WHAT YOU SHOULD DO: Would you retype all of these records exactly?

┌──

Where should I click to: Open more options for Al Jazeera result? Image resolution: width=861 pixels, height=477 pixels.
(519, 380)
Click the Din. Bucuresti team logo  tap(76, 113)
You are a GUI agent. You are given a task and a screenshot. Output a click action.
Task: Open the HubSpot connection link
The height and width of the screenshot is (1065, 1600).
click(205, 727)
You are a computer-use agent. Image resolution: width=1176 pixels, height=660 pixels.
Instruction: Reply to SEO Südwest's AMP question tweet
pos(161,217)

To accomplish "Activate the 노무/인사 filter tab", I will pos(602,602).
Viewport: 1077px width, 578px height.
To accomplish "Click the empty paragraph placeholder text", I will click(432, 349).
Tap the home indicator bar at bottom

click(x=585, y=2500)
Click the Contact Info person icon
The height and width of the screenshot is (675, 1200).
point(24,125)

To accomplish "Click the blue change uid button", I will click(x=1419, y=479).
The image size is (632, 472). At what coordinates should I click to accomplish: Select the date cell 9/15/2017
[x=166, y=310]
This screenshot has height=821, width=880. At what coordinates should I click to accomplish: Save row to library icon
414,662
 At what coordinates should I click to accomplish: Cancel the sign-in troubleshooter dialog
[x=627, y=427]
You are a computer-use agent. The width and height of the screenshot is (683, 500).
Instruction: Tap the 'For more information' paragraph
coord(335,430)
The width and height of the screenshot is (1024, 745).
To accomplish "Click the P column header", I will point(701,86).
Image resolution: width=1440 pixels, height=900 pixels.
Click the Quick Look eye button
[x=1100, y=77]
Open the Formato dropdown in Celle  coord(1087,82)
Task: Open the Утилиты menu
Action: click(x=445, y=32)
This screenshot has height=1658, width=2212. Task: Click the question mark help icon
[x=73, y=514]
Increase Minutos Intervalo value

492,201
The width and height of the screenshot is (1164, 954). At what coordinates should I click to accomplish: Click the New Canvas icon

└──

WRITTEN RESPONSE:
Where should I click to: Open more options for Al Jazeera result? Image resolution: width=861 pixels, height=477 pixels.
(519, 380)
Click the Din. Bucuresti team logo  tap(76, 113)
You are a GUI agent. You are given a task and a screenshot. Output a click action.
Task: Open the HubSpot connection link
The height and width of the screenshot is (1065, 1600).
click(205, 727)
You are a computer-use agent. Image resolution: width=1176 pixels, height=660 pixels.
Instruction: Reply to SEO Südwest's AMP question tweet
pos(161,217)

To accomplish "Activate the 노무/인사 filter tab", I will pos(602,602).
Viewport: 1077px width, 578px height.
To accomplish "Click the empty paragraph placeholder text", I will click(432, 349).
Tap the home indicator bar at bottom

click(x=585, y=2500)
Click the Contact Info person icon
The height and width of the screenshot is (675, 1200).
point(24,125)

To accomplish "Click the blue change uid button", I will click(x=1419, y=479).
The image size is (632, 472). At what coordinates should I click to accomplish: Select the date cell 9/15/2017
[x=166, y=310]
This screenshot has height=821, width=880. At what coordinates should I click to accomplish: Save row to library icon
414,662
 At what coordinates should I click to accomplish: Cancel the sign-in troubleshooter dialog
[x=627, y=427]
You are a computer-use agent. The width and height of the screenshot is (683, 500).
Instruction: Tap the 'For more information' paragraph
coord(335,430)
The width and height of the screenshot is (1024, 745).
To accomplish "Click the P column header", I will point(701,86).
Image resolution: width=1440 pixels, height=900 pixels.
Click the Quick Look eye button
[x=1100, y=77]
Open the Formato dropdown in Celle  coord(1087,82)
Task: Open the Утилиты menu
Action: click(x=445, y=32)
This screenshot has height=1658, width=2212. Task: Click the question mark help icon
[x=73, y=514]
Increase Minutos Intervalo value

492,201
The width and height of the screenshot is (1164, 954). At what coordinates should I click to accomplish: Click the New Canvas icon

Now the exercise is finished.